И тут же рядом ерунда. Примчался какой-то хорошо одетый, лицо знакомое, симпатичное и умное, кажется из театра; протиснулся, запыхавшись: «Дорофея Николавна, тут напротив мороженое продают, прикажите, чтобы эвакуированным без очереди»…
Уходила Дорофея с работы поздно ночью. Летом ли, в мороз ли, у нее кружилась голова, когда она выходила на воздух. Иногда в коридоре или на улице поджидал ее Леонид Никитич. Он брал ее под руку и вел домой молча понимал, что нужнее всего ей сейчас тишина. Задавал только один короткий вопрос: «Обедала?» — и они шли дальше по ночным улицам. Приноровился Леня водить ее под руку: уж так-то обоим ловко — и шаг легкий, дружный; за десятки лет выработался этот шаг. Дома был накрыт стол и нагрета вода для мытья, Дорофея садилась и смотрела, как Леня хлопочет, чтобы ее накормить.
— Сыта? — спрашивал он озабоченно.
— Сыта, — отвечала она, благодарно подняв на него глаза.
Их юность прошла. Им бывало жалко той ранней, сумасшедшей любви… Но вот они вместе, два человека, соединенные близостью, с которой ничто не сравнится. Они знают друг о друге все, что возможно знать. Они прошли через страсть и охлаждение… и остались вместе. Он не обижается, что она — лицо должностное, руководящее, а он — исполнитель, машинист. Он гордится ею и жалеет, что ее «заездили». И она больше не возмущается, что не мечтает Леня о широких сферах деятельности, что для него самое милое дело — свой паровоз, свое депо, свой клуб, где он член правления, — и выше он не рвется, таков уж нрав. Иногда, как прежде, Дорофею огорчает, что у него кругозор недостаточный; что культуры не так много: он, например, охотно читает только исторические романы да приключения, а остальное со скукой… Но она отмахивается от этих огорчений: слишком довольно на работе горького и трудного, дома отдохнуть необходимо человеку, набрать сил для завтрашнего дня… Леня понимает. Как когда-то в юности, он разогревает для нее еду и стелет постель, они вдвоем, — сам усталый и позевывающий, он бодрствует с нею, когда все давно спят… Ленечка, родной. Я теперь до конца поняла, что ты для меня такое. Спасибо тебе, Ленечка, за то, что ты есть у меня…

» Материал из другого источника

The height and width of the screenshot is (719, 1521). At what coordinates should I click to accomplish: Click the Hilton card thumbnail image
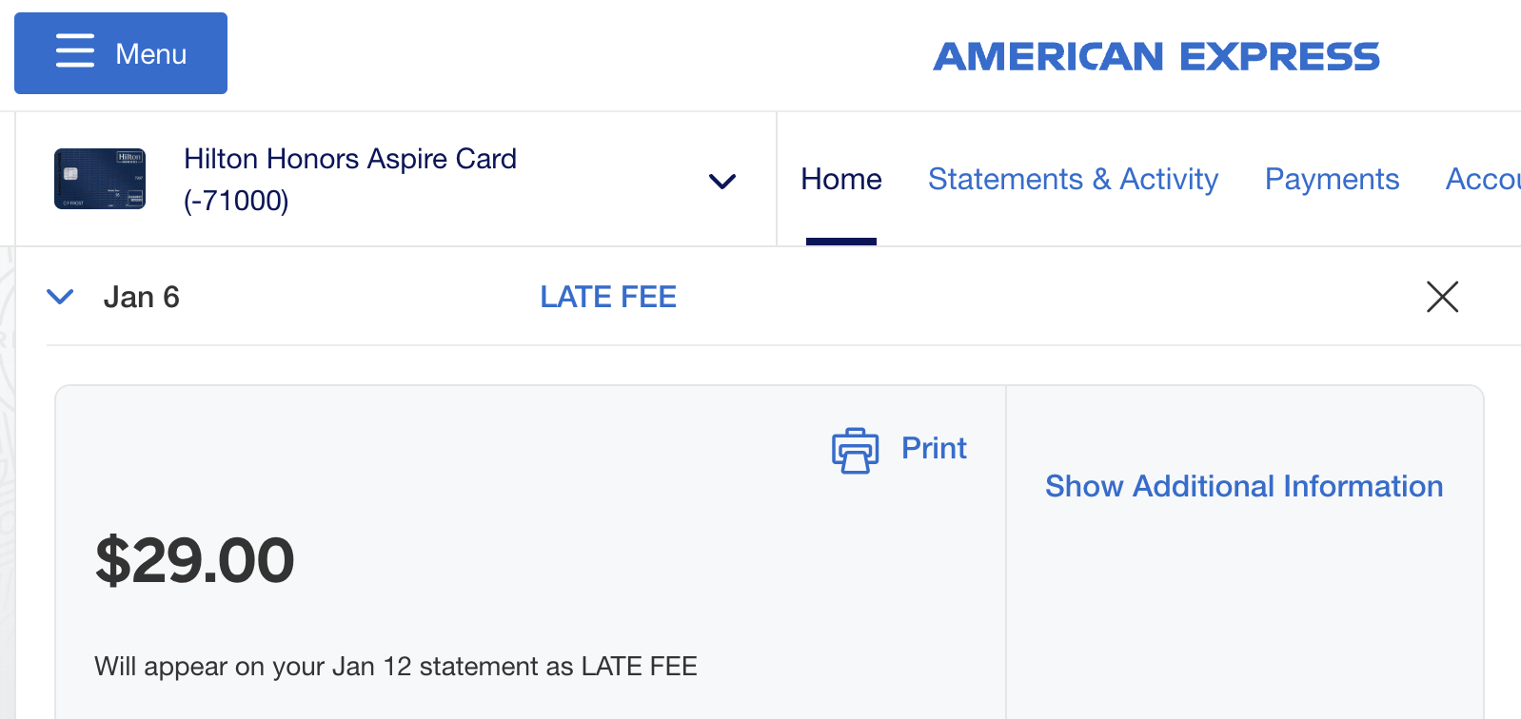(100, 179)
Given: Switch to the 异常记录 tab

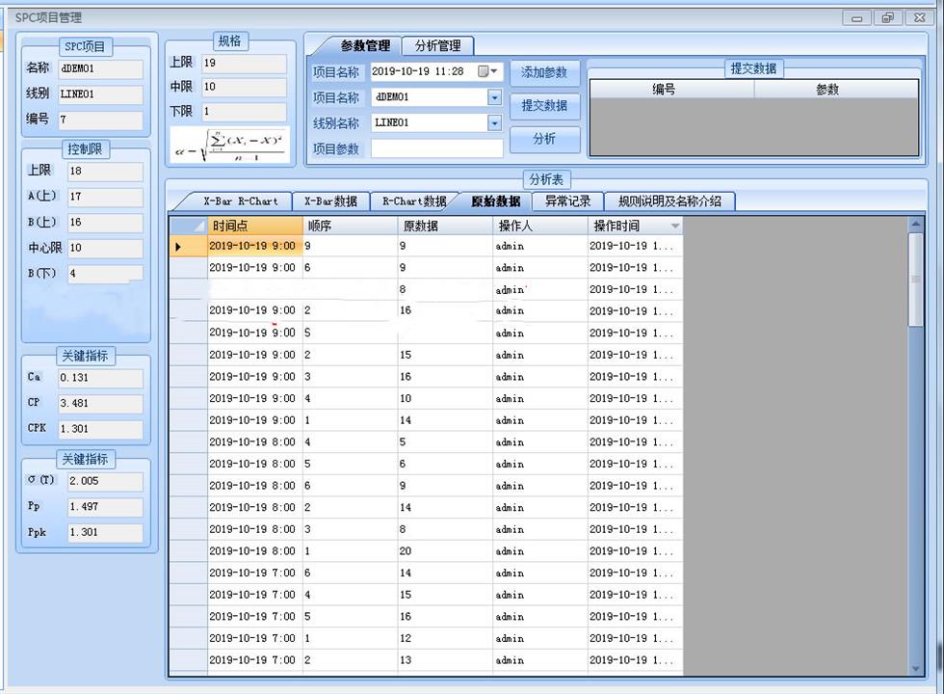Looking at the screenshot, I should click(x=567, y=201).
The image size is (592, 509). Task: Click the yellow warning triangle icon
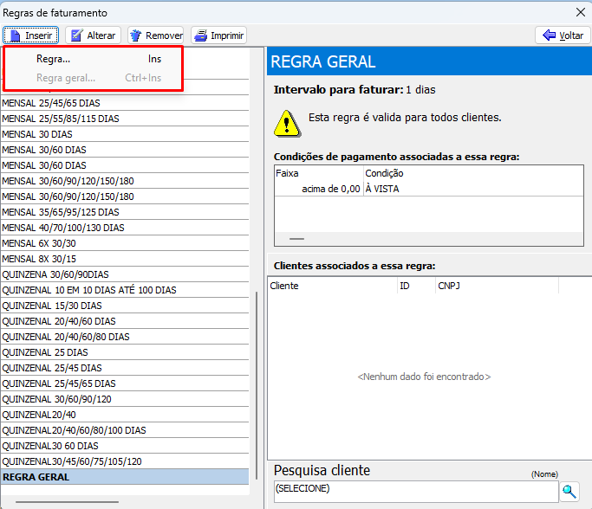(x=286, y=122)
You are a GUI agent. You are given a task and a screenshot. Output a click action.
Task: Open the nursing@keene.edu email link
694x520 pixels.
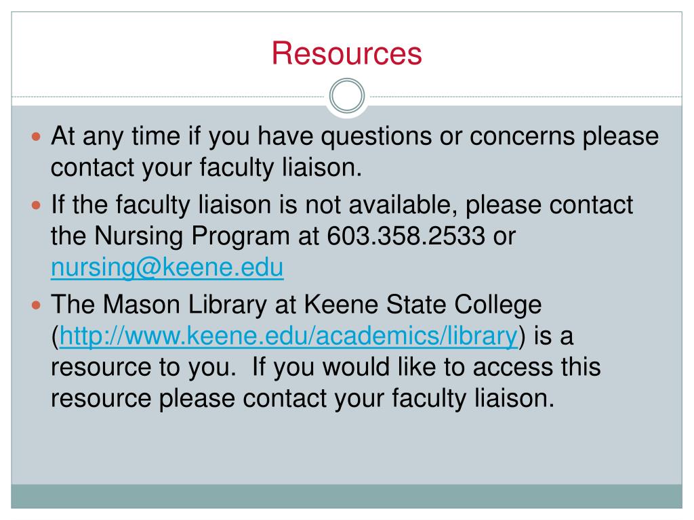pyautogui.click(x=167, y=267)
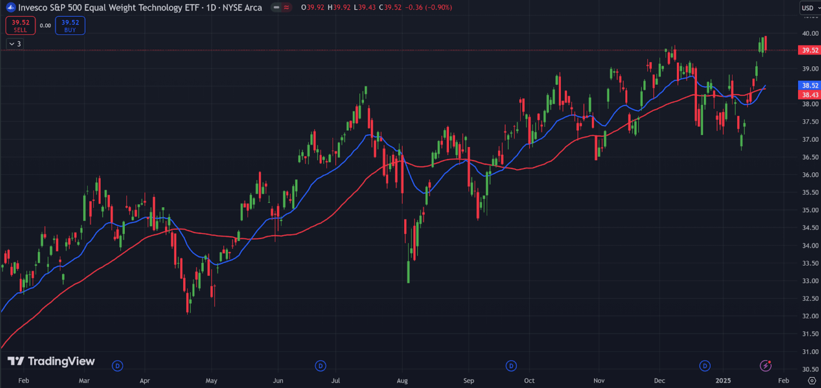
Task: Open chart settings hexagon gear icon
Action: tap(811, 380)
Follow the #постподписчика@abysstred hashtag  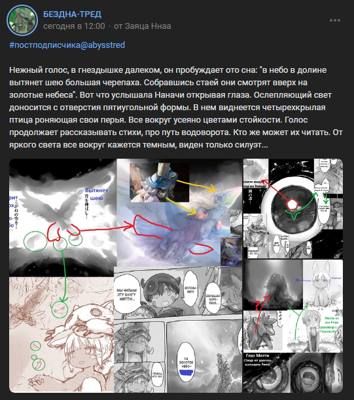(67, 45)
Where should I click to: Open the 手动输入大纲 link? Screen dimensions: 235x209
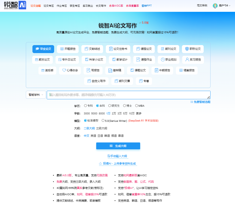118,156
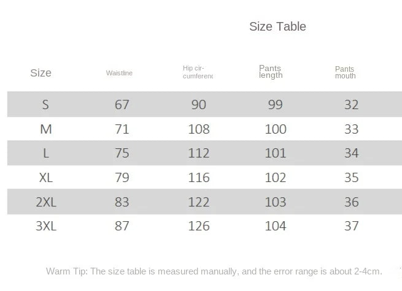Select pants mouth value 35
Screen dimensions: 402x291
[x=352, y=178]
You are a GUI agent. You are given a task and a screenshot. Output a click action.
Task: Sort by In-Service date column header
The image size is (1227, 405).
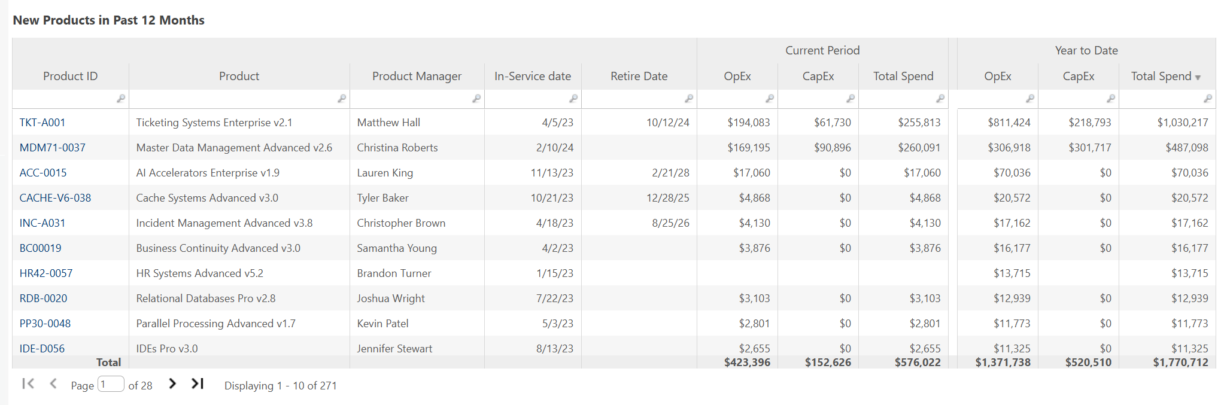(x=532, y=76)
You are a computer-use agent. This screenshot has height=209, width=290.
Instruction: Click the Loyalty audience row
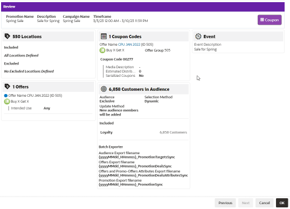click(x=143, y=132)
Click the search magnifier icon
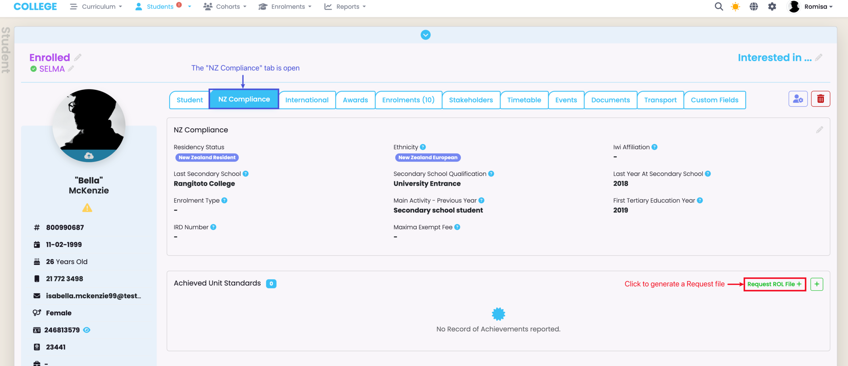 click(718, 7)
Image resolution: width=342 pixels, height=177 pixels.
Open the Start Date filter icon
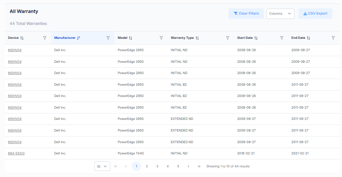click(x=282, y=38)
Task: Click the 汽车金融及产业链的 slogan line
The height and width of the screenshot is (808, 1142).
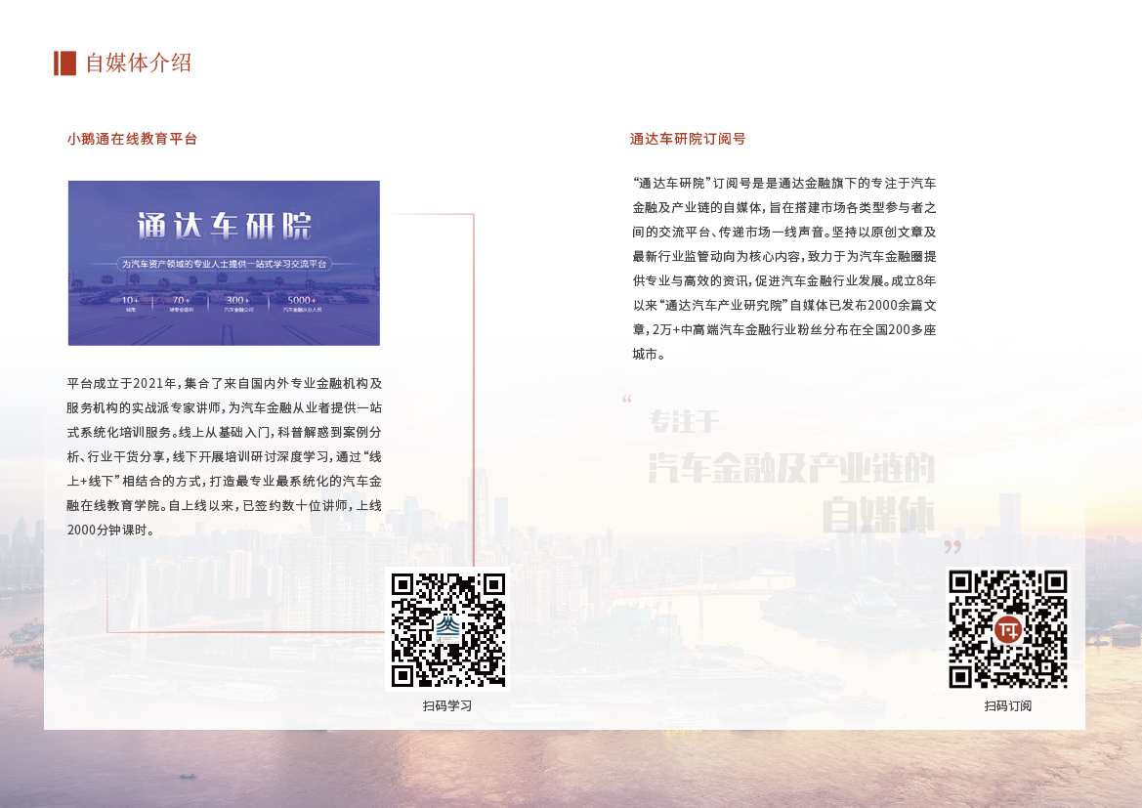Action: 791,468
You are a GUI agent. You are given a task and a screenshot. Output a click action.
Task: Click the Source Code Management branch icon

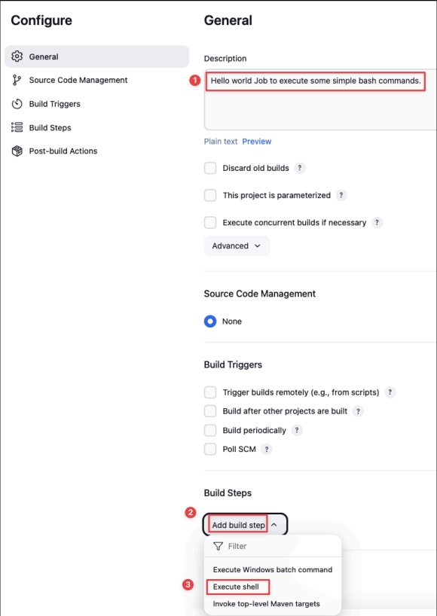tap(16, 80)
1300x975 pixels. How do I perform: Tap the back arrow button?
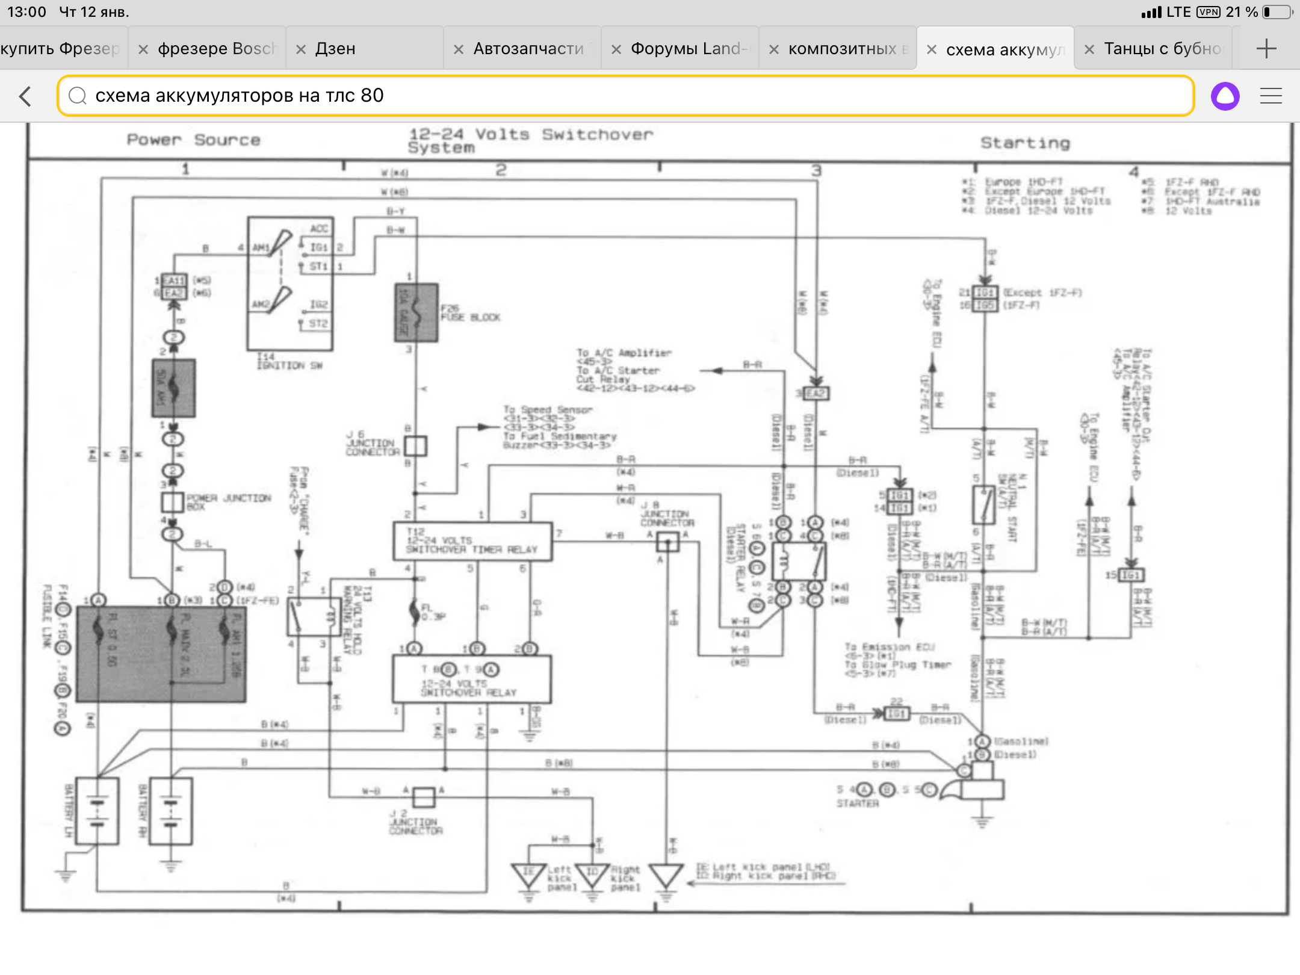[25, 96]
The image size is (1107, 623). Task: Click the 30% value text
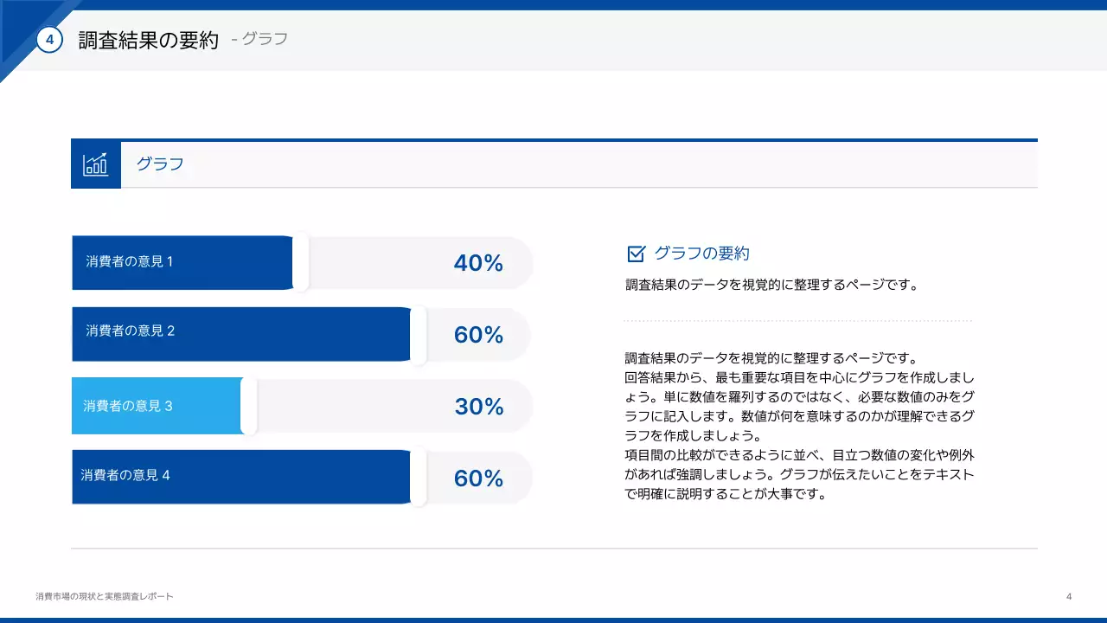tap(478, 407)
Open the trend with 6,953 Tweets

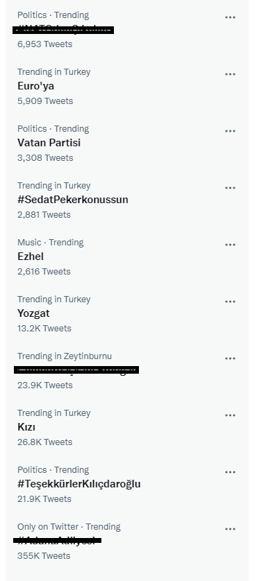point(127,29)
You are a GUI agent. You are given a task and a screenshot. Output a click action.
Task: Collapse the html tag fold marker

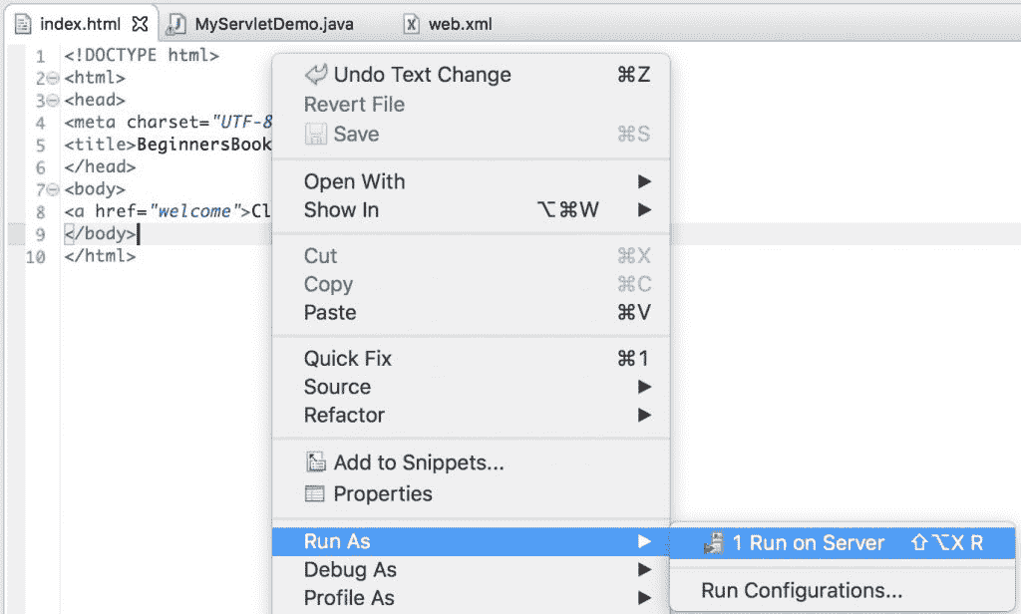53,78
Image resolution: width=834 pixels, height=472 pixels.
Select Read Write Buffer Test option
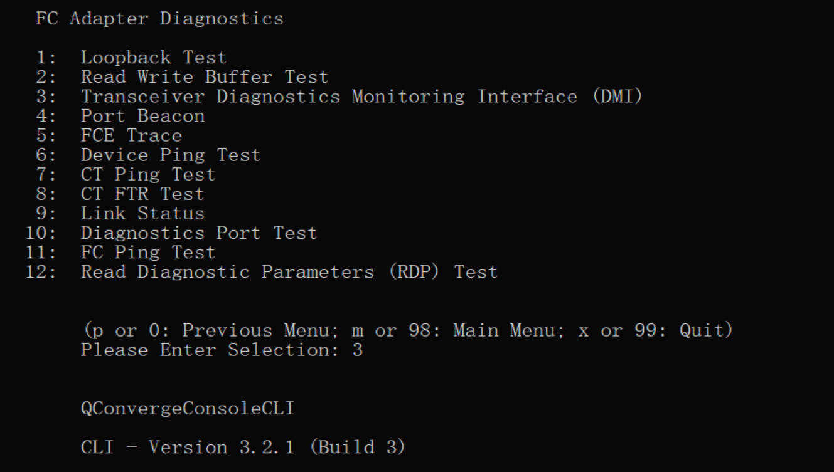pyautogui.click(x=204, y=77)
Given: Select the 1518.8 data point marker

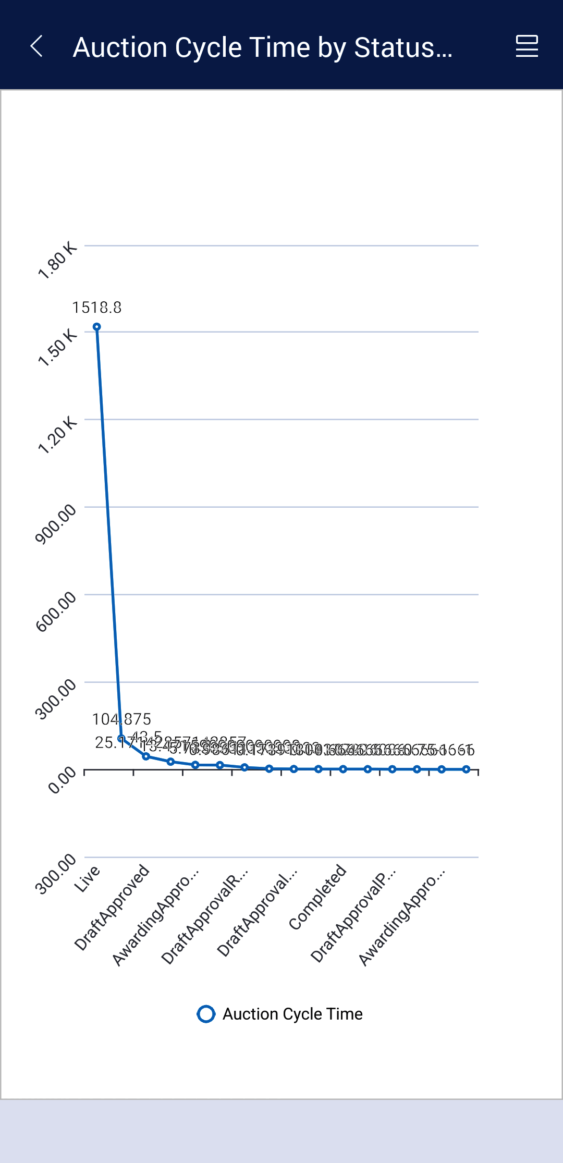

Учиться Геннадий не любил. Работа его тоже не манила. Жить бы так, чтобы каждую минуту делать то, что в данную минуту хочется. «Самая нормальная жизнь, — думал он, — ни к чему себя не принуждать».
Но он понимал, что это невозможно, не бывает, — и, кой-как окончив девять классов, поступил на шоферские курсы. Когда его мобилизовали, он, на радость Дорофее, попал шофером к генералу, директору ближнего артзавода.
Привозя генерала в город, Геннадий заходил домой. Дома ему не нравилось, там были чужие люди. Он удивлялся матери — зачем пустила эвакуированных, могла, по своему положению, не пускать. Вот у генерала никто не живет.
— Но людям надо же где-то жить! — говорила Дорофея, в свою очередь удивляясь, откуда в нем эта черствость и непонимание. — И как я стану к другим вселять, а к себе не пущу? У нас пять комнат.
— Какие это комнаты. Вот у генерала действительно комнаты… Сидишь в халупе, давно могла получить хорошую квартиру…
Генерал, по его словам, относился к нему неплохо, о генеральше он говорил с легкой, на что-то намекающей улыбкой, но служба собачья, машина требуется днем и ночью, спишь когда придется… Выдали сапоги — ну, это спасибо, ношу свои ботинки, сапоги — не обувь для человека, раз надел и сразу растер ногу.
— Удивительно. Как же ты растер, сидя в машине? Люди какие переходы делают в сапогах…
— А черт его знает. Два шага ступил и сразу растер.
«Ему будет плохо в жизни», — подумала она грустно.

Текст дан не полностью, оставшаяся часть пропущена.